- Data for this exercise
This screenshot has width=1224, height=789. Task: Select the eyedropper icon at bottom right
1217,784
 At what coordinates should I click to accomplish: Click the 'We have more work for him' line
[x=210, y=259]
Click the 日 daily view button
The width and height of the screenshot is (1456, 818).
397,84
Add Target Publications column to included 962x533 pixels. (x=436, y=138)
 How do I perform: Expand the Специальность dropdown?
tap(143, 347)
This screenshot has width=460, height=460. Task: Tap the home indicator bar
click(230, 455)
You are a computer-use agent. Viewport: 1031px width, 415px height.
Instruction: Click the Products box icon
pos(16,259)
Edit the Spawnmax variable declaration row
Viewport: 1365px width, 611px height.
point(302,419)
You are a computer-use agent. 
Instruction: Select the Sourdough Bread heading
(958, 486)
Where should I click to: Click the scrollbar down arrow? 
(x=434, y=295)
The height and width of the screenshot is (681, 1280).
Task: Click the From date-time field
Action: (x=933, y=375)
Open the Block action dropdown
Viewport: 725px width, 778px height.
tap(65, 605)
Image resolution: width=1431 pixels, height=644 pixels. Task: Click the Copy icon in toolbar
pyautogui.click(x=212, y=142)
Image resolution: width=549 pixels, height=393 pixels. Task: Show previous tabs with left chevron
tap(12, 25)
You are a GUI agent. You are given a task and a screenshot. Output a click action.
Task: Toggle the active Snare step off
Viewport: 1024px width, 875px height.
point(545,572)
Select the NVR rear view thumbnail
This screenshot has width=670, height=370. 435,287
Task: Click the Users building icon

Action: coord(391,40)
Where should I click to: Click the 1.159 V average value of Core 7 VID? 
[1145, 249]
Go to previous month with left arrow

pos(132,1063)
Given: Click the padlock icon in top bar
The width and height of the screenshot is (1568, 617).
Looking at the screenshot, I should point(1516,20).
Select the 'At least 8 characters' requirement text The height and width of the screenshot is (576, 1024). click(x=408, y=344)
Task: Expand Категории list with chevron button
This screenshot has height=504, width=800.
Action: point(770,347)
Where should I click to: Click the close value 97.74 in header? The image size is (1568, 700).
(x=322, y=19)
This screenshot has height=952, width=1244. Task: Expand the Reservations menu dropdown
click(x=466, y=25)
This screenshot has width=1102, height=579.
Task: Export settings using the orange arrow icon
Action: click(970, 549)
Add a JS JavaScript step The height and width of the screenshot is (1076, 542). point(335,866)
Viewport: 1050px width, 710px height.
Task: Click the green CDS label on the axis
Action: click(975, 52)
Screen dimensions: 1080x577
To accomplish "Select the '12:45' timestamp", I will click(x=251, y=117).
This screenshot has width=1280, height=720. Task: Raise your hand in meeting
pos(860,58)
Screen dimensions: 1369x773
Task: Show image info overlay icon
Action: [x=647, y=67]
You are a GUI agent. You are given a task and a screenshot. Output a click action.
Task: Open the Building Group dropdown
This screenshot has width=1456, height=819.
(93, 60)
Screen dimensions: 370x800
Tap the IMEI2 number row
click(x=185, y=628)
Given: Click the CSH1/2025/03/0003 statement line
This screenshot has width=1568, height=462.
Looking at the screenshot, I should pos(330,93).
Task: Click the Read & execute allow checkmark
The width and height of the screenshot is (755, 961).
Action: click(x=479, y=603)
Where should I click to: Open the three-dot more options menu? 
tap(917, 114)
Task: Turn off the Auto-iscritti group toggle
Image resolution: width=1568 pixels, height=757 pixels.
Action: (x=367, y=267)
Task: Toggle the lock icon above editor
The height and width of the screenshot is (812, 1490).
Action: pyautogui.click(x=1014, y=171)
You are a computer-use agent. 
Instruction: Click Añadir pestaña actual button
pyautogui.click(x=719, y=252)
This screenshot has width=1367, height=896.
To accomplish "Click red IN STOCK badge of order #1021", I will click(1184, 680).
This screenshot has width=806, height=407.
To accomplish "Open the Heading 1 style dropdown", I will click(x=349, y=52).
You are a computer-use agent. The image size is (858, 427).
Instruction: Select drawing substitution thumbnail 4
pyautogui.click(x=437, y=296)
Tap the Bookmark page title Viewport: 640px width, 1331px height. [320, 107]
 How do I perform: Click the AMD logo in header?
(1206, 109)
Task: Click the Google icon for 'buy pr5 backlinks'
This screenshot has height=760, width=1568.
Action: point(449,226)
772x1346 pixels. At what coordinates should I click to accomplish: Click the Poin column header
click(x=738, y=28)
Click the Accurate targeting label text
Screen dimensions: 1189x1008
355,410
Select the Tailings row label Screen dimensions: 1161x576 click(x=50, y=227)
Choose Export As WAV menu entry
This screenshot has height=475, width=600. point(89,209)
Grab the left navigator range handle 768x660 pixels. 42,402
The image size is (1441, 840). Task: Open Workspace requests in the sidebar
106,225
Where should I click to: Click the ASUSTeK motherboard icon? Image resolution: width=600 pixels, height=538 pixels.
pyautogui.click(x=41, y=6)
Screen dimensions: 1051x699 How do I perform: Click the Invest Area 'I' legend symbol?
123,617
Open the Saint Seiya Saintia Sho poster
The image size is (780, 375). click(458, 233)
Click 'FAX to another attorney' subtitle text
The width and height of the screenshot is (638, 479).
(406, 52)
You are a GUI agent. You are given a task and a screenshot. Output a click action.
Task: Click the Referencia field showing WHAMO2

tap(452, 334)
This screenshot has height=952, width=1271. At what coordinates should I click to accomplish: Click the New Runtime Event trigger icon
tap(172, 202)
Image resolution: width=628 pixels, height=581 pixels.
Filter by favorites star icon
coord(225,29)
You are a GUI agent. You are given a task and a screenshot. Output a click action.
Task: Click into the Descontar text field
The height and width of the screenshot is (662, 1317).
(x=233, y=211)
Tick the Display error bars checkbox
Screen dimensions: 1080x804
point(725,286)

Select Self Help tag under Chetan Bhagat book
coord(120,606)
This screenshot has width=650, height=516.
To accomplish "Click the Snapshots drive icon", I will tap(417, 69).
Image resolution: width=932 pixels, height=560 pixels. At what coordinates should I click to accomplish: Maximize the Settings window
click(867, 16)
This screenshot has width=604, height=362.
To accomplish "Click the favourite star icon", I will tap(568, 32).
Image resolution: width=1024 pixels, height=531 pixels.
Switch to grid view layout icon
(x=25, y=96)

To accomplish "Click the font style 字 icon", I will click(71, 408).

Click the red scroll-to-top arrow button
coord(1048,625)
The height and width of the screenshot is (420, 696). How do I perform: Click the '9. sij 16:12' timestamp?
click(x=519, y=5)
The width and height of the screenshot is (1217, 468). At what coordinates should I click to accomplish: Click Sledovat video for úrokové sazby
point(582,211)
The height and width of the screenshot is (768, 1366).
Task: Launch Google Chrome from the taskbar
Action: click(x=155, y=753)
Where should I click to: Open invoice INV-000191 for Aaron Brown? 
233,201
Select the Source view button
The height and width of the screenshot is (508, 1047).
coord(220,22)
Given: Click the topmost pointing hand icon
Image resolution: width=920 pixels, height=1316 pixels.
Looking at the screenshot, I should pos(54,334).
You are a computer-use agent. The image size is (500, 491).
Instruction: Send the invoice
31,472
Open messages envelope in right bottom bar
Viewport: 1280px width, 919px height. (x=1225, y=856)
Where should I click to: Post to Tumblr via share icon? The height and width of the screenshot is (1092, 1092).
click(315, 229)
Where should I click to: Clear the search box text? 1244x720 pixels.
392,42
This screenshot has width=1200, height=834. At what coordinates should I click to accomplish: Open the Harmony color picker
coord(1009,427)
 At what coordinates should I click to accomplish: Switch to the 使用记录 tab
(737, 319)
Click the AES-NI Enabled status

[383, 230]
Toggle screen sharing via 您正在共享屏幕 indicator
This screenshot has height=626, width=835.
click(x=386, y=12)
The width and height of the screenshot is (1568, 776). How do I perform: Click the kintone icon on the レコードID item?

- Your objective
Only the number is wanted: how many lines in the listing hold "style"?

- The completed task
2